Reproduce every item below word for word, line by line, with nothing left out or changed.
------ AVAILABLE RECORDS
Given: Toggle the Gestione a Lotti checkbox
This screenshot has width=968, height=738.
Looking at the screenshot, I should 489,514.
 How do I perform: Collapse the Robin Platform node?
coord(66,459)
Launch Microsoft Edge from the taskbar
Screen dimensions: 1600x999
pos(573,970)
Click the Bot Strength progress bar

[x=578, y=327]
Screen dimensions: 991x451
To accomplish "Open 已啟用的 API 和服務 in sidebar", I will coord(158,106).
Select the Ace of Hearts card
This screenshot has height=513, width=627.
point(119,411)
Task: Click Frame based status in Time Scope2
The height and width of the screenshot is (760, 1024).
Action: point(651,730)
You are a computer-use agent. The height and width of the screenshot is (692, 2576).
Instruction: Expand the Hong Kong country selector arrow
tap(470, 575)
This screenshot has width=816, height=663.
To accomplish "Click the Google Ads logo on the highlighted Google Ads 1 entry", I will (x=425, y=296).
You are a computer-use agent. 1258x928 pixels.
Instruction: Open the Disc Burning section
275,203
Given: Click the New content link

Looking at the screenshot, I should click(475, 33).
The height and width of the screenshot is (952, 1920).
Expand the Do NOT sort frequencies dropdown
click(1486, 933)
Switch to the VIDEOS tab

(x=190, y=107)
------------
* [COMPLETE ANSWER]
Given: Toggle the Gestione a Lotti checkbox
This screenshot has width=968, height=738.
Looking at the screenshot, I should 489,514.
 How do I perform: Collapse the Robin Platform node?
coord(66,459)
Launch Microsoft Edge from the taskbar
Screen dimensions: 1600x999
pos(573,970)
Click the Bot Strength progress bar

[x=578, y=327]
Screen dimensions: 991x451
To accomplish "Open 已啟用的 API 和服務 in sidebar", I will coord(158,106).
Select the Ace of Hearts card
This screenshot has height=513, width=627.
point(119,411)
Task: Click Frame based status in Time Scope2
The height and width of the screenshot is (760, 1024).
Action: point(651,730)
You are a computer-use agent. The height and width of the screenshot is (692, 2576).
Instruction: Expand the Hong Kong country selector arrow
tap(470, 575)
This screenshot has width=816, height=663.
To accomplish "Click the Google Ads logo on the highlighted Google Ads 1 entry", I will (x=425, y=296).
You are a computer-use agent. 1258x928 pixels.
Instruction: Open the Disc Burning section
275,203
Given: Click the New content link

Looking at the screenshot, I should click(475, 33).
The height and width of the screenshot is (952, 1920).
Expand the Do NOT sort frequencies dropdown
click(1486, 933)
Switch to the VIDEOS tab

(x=190, y=107)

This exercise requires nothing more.